Posto fisso day. Vin brulè e castagne contro la precarietà [audio]


Mercoledì 11 novemebre 2009 si è svolto in molte città italiane il “posto fisso day”. I precar* della scuola sono scesi in piazza anche a Bologna con un banchetto informativo, vin brulè e castagne.

11 novembre 2009 - 21:42

> Ascolta l’intervista a una delle precarie presenti all’iniziativa

Il “Posto fisso day”, indetto dal  coordinamento nazionale  precari e precarie della scuola per mercoledì 11 Ottobre 2009,  si è svolto in diverse città italiane. Nel giorno di San Martino, a Bologna, era presente il coordinamento locale con un banchetto per offrire vin brulè e castagne ai concittadini e per sensibilizzarli riguardo alla disastrosa condizione della scuola pubblica.

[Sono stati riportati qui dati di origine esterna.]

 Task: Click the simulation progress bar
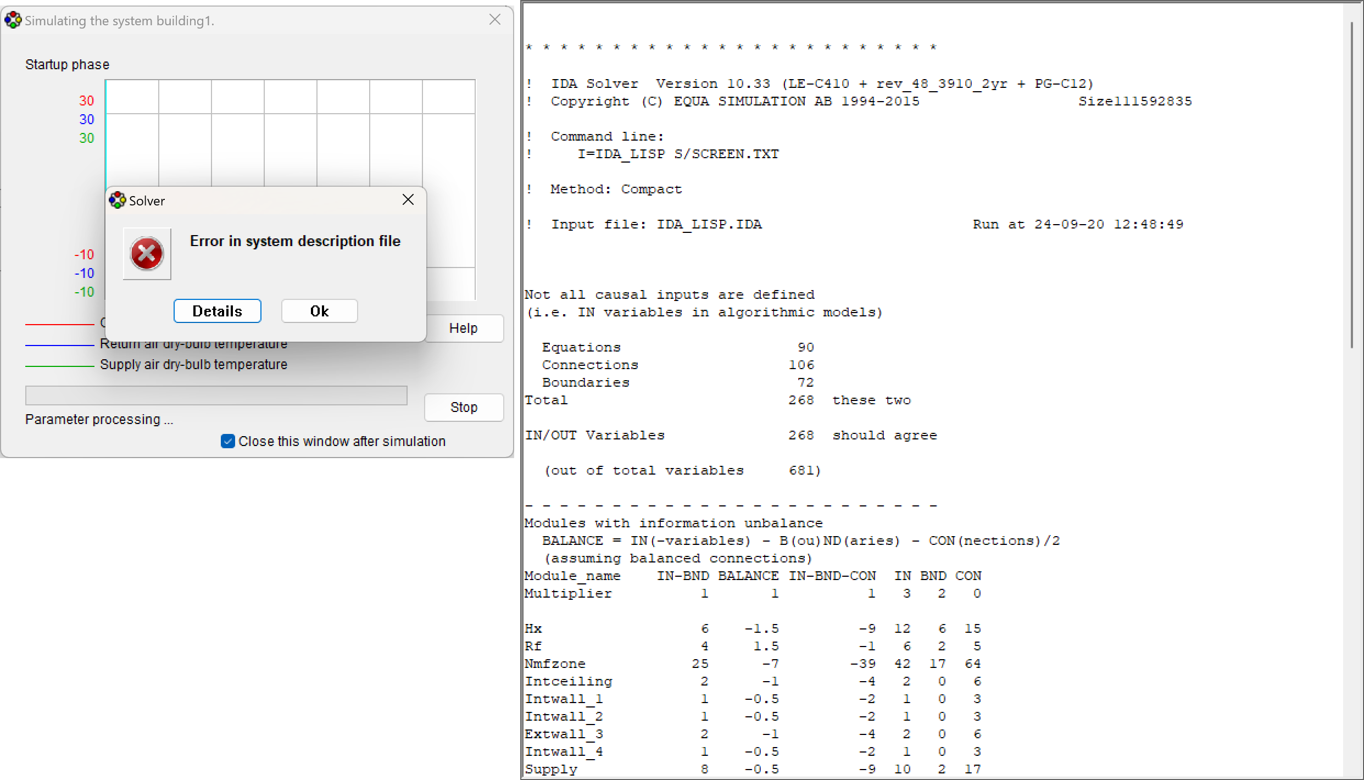[x=216, y=395]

Fissi nella lotta alla precarietà” recita uno degli striscioni esposti. E di certo non hanno intenzione di mollare questa lotta di “non collobarozione” con una riforma che di fatto sta’ smantellando la scuola pubblica.

Cinquatasettemila posti in meno tra personale docente e ATA per quest’anno. Aule sovraffollate. Un tempo pieno trasformato in un “dopo-scuola” con l’utilizzo di educatori sottopagati e volontari al posto di personale docente qualificato. Diminuzione delle certificazioni per gli studenti diversamente abili e diminuzione delle iniziative rivolte all’integrzione di studenti stranieri. Impossibilità da parte di molte scuole di garantire le ore d’alternativa all’insegnamento della religione cattolica. L’impossibilità di nominare supplenti in occasione delle assenze brevi degli insegnanti.

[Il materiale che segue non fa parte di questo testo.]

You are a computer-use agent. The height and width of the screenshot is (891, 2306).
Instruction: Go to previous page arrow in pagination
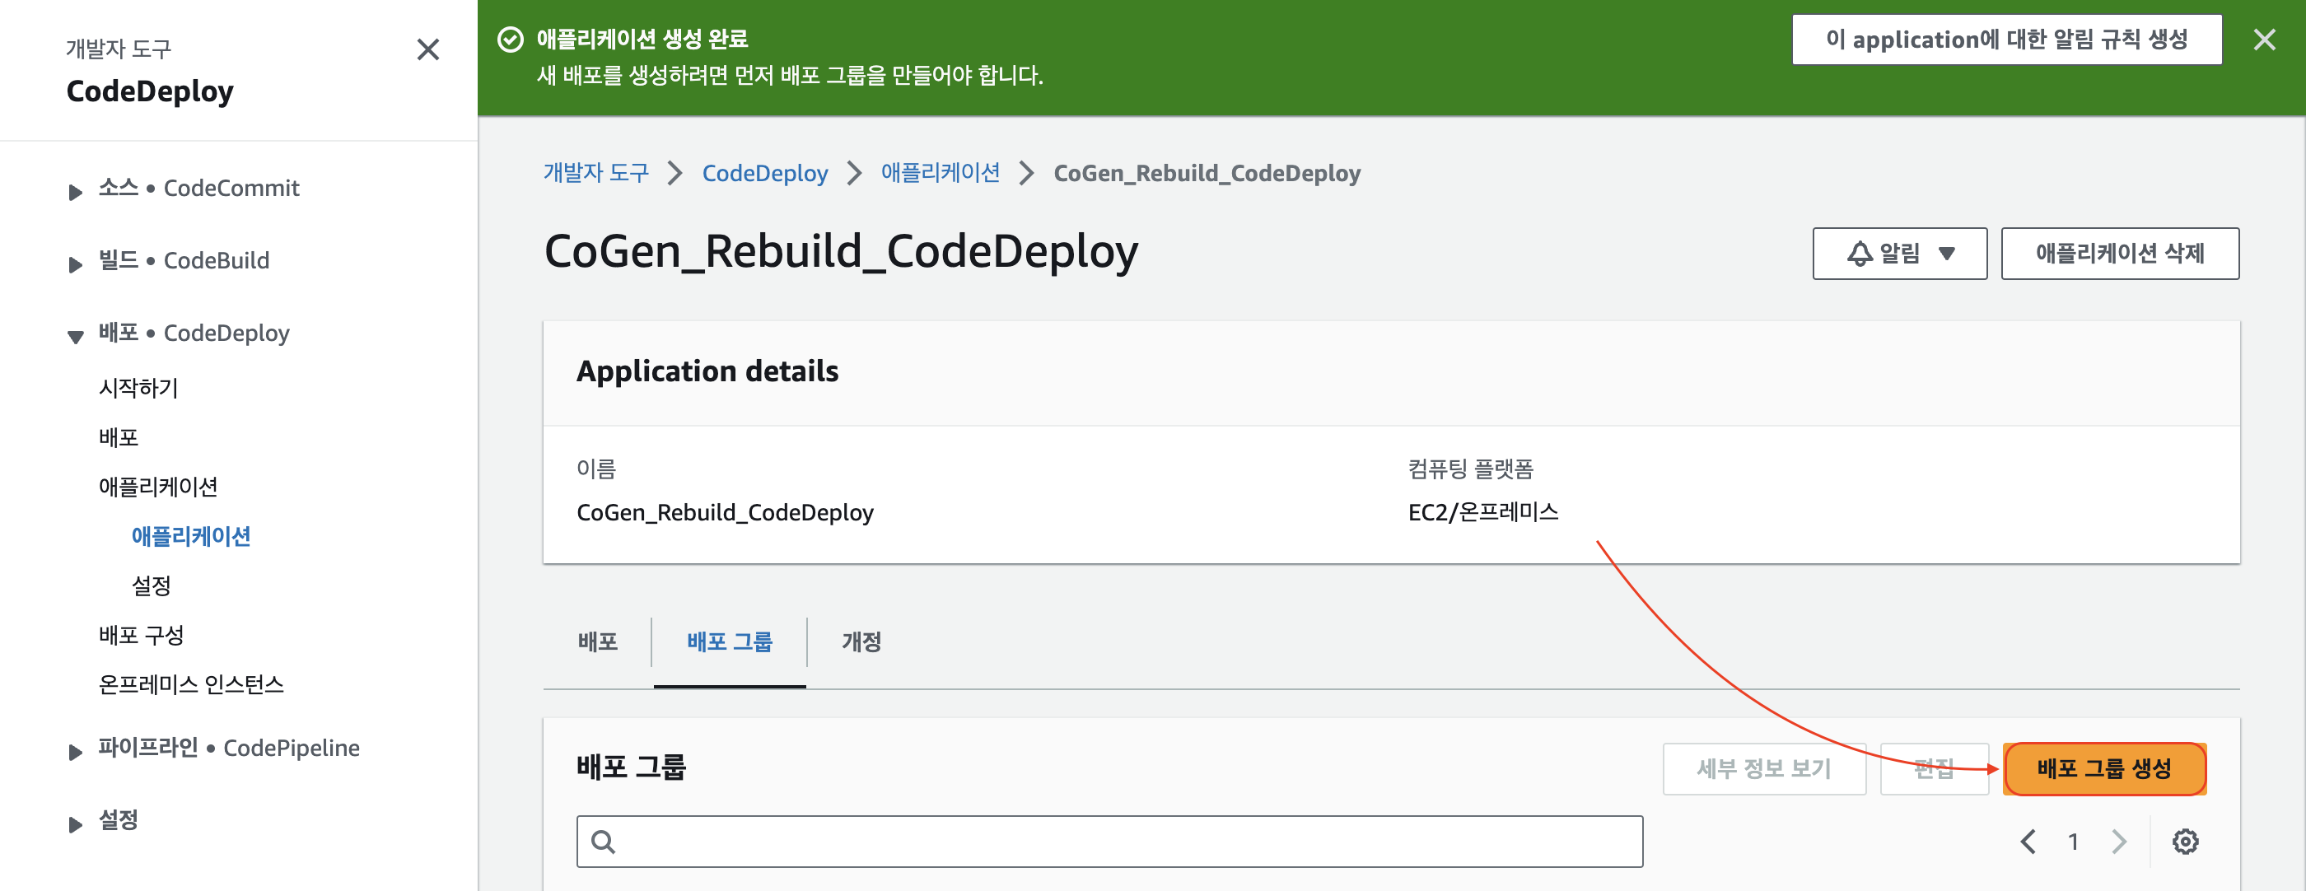click(x=2028, y=841)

Questo è il panorama che si è aperto all’applicazione della riforma della scuola pubblica. E quasi sicuramente la situazione è destinata a peggiorare nei prossimi anni. Le parole del ministro Tremonti, che sottolineava che la mobilità come valore non è un granchè desiderabile, paiono lasciare il tempo e lo spazio che hanno trovato. Staremo a vedere se le misure straordinarie promesse dal governo verranno attuate.